Channel 4 crucifies human corpse
Channel 4 is to broadcast a documentary showing a human corpse being hung on a cross to depict Christ's suffering.
Anatomist Gunther von Hagens will use a real body to show how people died when crucified in the 90-minute film.
The programme, Crucifixion, is already causing controversy, with Christians condemning it as blasphemous and one group threatening prosecution.
Although Channel 4 insists the body will not represent Christ specifically, a memo leaked to the Evening Standard states that it would indeed portray Jesus.
Von Hagens, who created the Body Worlds exhibits using his preservation technique of plastination, has been widely criticised for his work, which included an autopsy on TV in 2002. This is the first time he has touched on religion.
Christian Voice, which led the protest against broadcasting Jerry Springer The Opera, has announced it may prosecute on grounds of disrespect to Christ.
Director Stephen Green said: "This sounds gratuitously offensive and blasphemous. It could well be we would want to take some action against it."
Crucifixion will be broadcast on More4. Filming has not yet started. A spokeswoman for Channel 4 said: "This is a science documentary, a history documentary on the anatomy after crucifixion. It will not be a specific representation of Christ.

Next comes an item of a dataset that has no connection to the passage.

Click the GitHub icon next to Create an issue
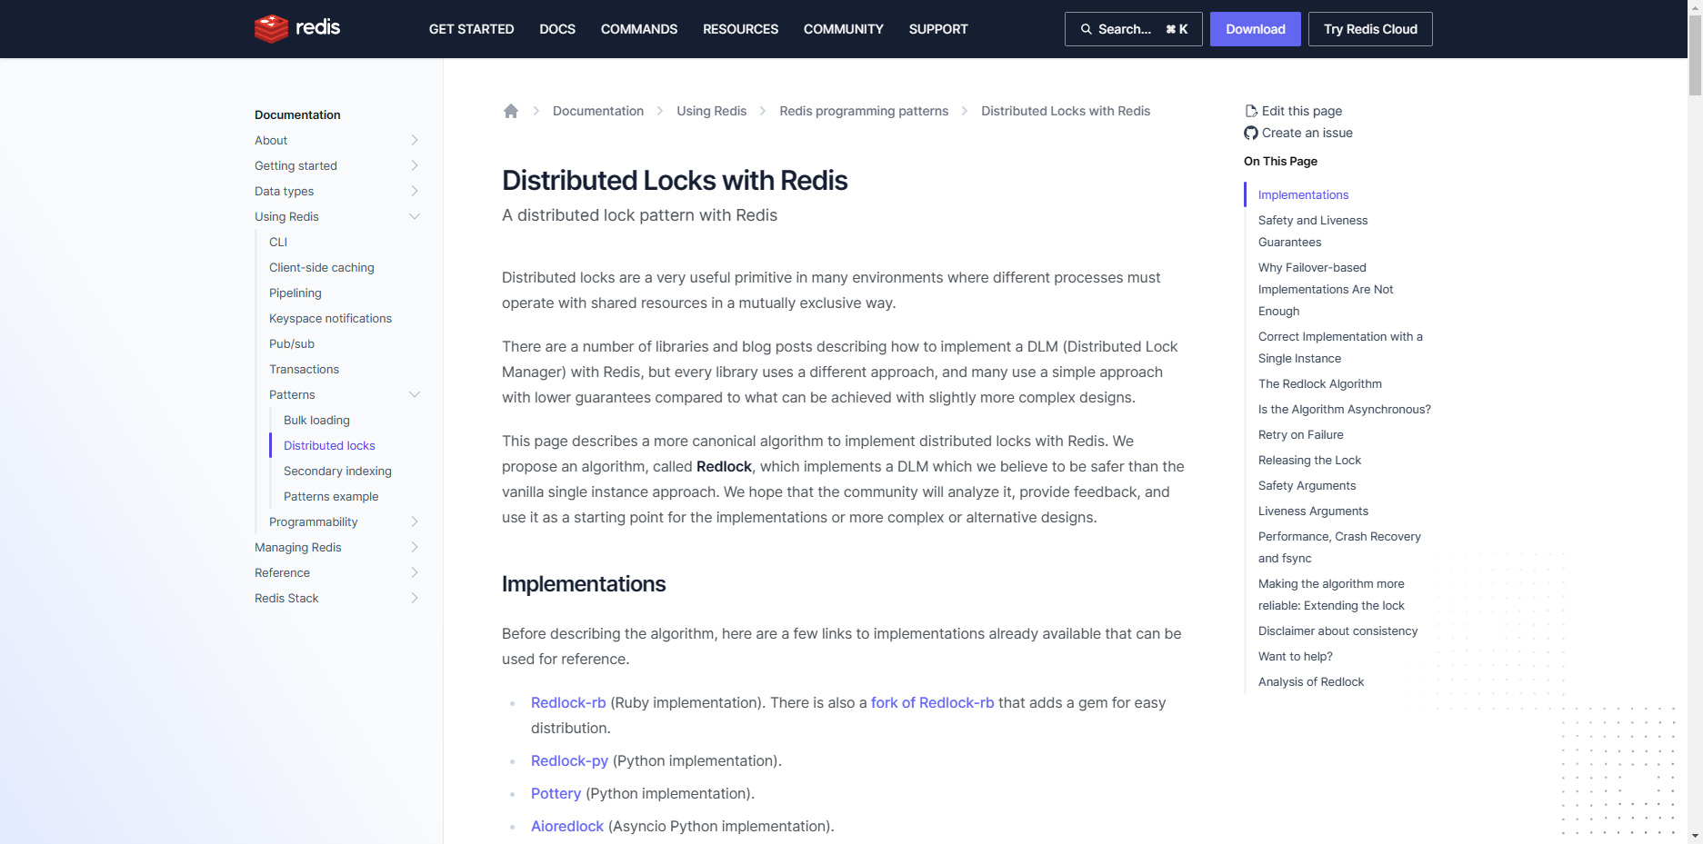Screen dimensions: 1703x844 [1251, 133]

But the production company making the film, Firefly, describes the portrayal as just that. In a document, Crucifixion was described as "a 90-minute film for More4 in which Gunther plastinates 'Jesus'".
Firefly has produced programmes such as the BBC's The Thieving Headmistress.
Producer Nick Curwin warned employees to keep Crucifixion under wraps. They were told that the programme and otherswere "highly confidential."
Despite Channel 4's insistence that von Hagens's work is educational, Mr Curwin also described the shock value of another programme, Gunther's ER. He said: "Gunther-choppingupbodies-in-front-of-an-audience series was also commissioned.
Though he has only an honorary professorship, von Hagens uses the title and last year was fined for doing so.
In January 2004, German magazine Der Spiegel claimed he had used bodies from Chinese executions. He said he did not know where they had come from.
• Research into crucifixion has involved other scientists hanging cadavers to a cross, such as Pierre Barbet in the Thirties. The Royal Academy of Arts has a cast of a man on a cross - the corpse belonged to murderer James Legg, executed in 1801.